Tenslotte wil ik mede namens de staatssecretaris van Verkeer en Waterstaat
een reactie geven op de vraag of het mogelijk is om via de Kaderrichtlijn
Water Frankrijk aan te pakken voor de lozingen van de kalimijnen.
Kaderrichtlijn Water en aanpak lozingen kalimijnen
Het doel van de kaderrichtlijn water is juist het scheppen van een communautair
kader betreffende het waterbeleid teneinde hier meer samenhang in te brengen.

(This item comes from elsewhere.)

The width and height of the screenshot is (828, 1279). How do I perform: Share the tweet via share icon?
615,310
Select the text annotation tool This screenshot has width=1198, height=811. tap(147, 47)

Het voorstel voor een richtlijn geeft dus een KADER waarbinnen op internationaal
stroomgebiedniveau gewerkt wordt aan het bereiken van een goede toestand van
grond- en oppervlaktewater. Indien de lozing van een verontreinigende stof,
bijvoorbeeld zout, het bereiken van een goede toestand belemmert, zullen hiervoor
op stroomgebiedniveau maatregelen getroffen moeten worden. Specifieke problemen
moeten op dat niveau geregeld worden dat daarvoor het meest geëigend
is. In dit geval is het stroomgebied dat geëigende niveau.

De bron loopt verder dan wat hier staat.